Intervention de Anne Joseleau

Délégation aux droits des femmes et à l'égalité des chances entre les hommes et les femmes — Réunion du 11 janvier 2012 : 1ère réunion
Prescription de l'action publique des agressions sexuelles autres que le viol — Table ronde avec les représentantes d'associations engagées dans la lutte contre les violences envers les femmes

Anne Joseleau, directrice de Solidarité Femmes Dijon :

La Fédération nationale Solidarité Femmes est favorable à cette proposition de loi. Elle tient à rappeler que la violence sexuelle s'exerce majoritairement à l'intérieur du couple, quatre fois plus souvent qu'à l'extérieur d'après l'Observatoire nationale de la délinquance.

Nous avons l'habitude d'accompagner les femmes lors de leurs actions en justice et nous constatons que la tendance des tribunaux est, lorsque les faits ne sont « pas trop graves », de se contenter d'un simple rappel de la loi comme si la première agression sexuelle ne comptait pas, en quelque sorte, et de ne prononcer de condamnation, ou du moins de ne reconnaître la culpabilité qu'à la deuxième mise en cause. C'est une pratique qui est douloureuse pour les femmes qui ont dû surmonter bien des difficultés pour porter plainte, et qui se voient dénier la possibilité de voir reconnaître la culpabilité de leur agresseur.

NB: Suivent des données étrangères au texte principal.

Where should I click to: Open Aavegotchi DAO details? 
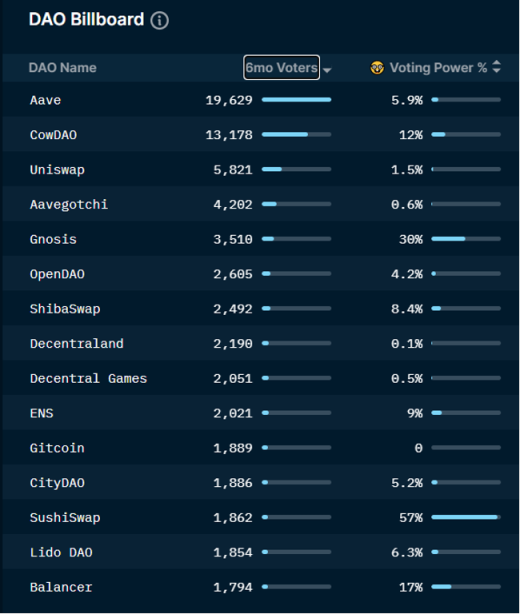point(260,204)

Or, un certain nombre de ces femmes que nous accompagnons ont déjà été exposées, dans leur enfance, à des actes de maltraitance ou d'abus sexuels qu'elles avaient dénoncés sans être cependant écoutées. On risque alors de leur donner l'impression que l'on n'est pas davantage prêt à les entendre à l'âge adulte que dans leur enfance. De ce point de vue aussi la prorogation du délai de prescription paraît positive.

J'ajoute que ce n'est que très rarement que les femmes évoquent, dès le premier rendez-vous, les agressions sexuelles qu'elles ont subies. Il leur faut du temps pour arriver à les dénoncer et à porter plainte. Il faut aussi du temps aux associations pour s'assurer que la démarche en justice a des chances d'aboutir, car un échec peut s'avérer encore plus douloureux.

Bien sûr, il est nécessaire que les femmes engagent des poursuites judiciaires, mais il faut aussi que la justice reconnaisse la culpabilité de leurs agresseurs, car il n'y a rien de tel que le sentiment d'impunité des agresseurs pour renforcer leur sentiment de toute puissance, sentiment qui est le gage de la poursuite assurée de ces violences.

Il nous semble capital que l'Observatoire de la délinquance puisse fournir au niveau national et local des chiffres actualisés sur les violences faites aux femmes car notre association manque cruellement de données récentes.